Waffle Crisp is a breakfast cereal made by Post Consumer Brands, which contains maple syrup–flavored corn cereal bits in a waffle shape. It was first launched in 1996. In 2013, Post introduced a lower-priced version of the cereal, "Waffle Crunch", as part of their Good MOREnings line of budget cereals. According to customer service at Post Foods, Waffle Crisp was discontinued in August 2018.

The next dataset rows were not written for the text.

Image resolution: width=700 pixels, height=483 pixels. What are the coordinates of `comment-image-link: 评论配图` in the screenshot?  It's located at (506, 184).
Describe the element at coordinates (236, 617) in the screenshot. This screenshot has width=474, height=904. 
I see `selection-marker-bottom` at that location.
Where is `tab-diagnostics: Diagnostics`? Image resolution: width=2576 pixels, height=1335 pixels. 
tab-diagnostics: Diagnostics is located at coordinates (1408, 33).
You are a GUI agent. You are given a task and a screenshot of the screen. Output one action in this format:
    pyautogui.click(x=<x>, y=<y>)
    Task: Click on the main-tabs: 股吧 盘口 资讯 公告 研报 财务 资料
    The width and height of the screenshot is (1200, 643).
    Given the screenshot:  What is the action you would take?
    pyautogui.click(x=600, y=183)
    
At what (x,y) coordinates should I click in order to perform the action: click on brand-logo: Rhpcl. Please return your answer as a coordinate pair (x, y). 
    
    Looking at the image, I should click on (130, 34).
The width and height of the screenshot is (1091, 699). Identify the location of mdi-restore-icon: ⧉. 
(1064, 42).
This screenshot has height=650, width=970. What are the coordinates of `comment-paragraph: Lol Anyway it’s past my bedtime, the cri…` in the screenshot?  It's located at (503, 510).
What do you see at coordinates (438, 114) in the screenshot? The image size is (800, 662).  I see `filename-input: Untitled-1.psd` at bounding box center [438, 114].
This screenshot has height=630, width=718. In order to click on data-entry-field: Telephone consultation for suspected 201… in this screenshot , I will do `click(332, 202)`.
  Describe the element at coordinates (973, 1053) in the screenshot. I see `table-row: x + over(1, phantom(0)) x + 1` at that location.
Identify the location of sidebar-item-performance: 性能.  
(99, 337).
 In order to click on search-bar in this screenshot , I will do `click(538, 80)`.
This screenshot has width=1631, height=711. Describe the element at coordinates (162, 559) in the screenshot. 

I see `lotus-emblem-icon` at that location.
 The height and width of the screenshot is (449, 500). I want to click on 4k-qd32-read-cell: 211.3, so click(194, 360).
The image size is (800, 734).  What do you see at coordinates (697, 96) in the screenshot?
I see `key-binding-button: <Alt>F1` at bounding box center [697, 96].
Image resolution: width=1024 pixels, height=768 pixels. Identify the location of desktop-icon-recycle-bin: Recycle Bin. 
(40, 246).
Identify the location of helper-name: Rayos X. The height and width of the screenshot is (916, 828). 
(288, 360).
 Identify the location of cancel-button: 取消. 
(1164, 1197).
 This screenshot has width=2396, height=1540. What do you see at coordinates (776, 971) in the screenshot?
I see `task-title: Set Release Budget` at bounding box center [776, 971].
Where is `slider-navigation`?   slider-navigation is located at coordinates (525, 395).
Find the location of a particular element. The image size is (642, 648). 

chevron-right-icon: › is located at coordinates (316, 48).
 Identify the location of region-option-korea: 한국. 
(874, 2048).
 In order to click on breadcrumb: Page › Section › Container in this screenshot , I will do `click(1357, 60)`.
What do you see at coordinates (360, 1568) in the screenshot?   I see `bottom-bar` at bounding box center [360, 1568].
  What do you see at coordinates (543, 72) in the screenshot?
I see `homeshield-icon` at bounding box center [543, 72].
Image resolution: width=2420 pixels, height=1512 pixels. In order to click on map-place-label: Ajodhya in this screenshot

In January 2021, Post Foods decided to return Waffle Crisp to the market. The company’s senior associate brand manager, Joe Woodward, stated that fans of the cereal had expressed great interest in Waffle Crisp even after its discontinuation in 2018. Post Foods helped promote the return of the cereal by sending out samples of the new Waffle Crisp to social media influencers ahead of its relaunch. This action by Post follows as part of their decision to reintroduce some of their old brands, which can be seen with the return of the Oreo O's Cereal.

==Mascots==
The original Waffle Crisp mascots were a group of elderly women, dubbed "grannies", who purportedly cooked each piece as if it were an actual, miniature-sized waffle. Most of the commercials for Waffle Crisp from the late 1990s featured preteen kids attempting to break into the (surprisingly high-tech) factory to steal the cereal's secret recipe or, at the very least, get a large quantity of Waffle Crisp for themselves (in other words, steal one box of this cereal).

The mascot after that was an anthropomorphic waffle with red tennis shoes dubbed "Waffle Boy". He defends the cereal against a cartoon villain known as "Professor Burnt Toast".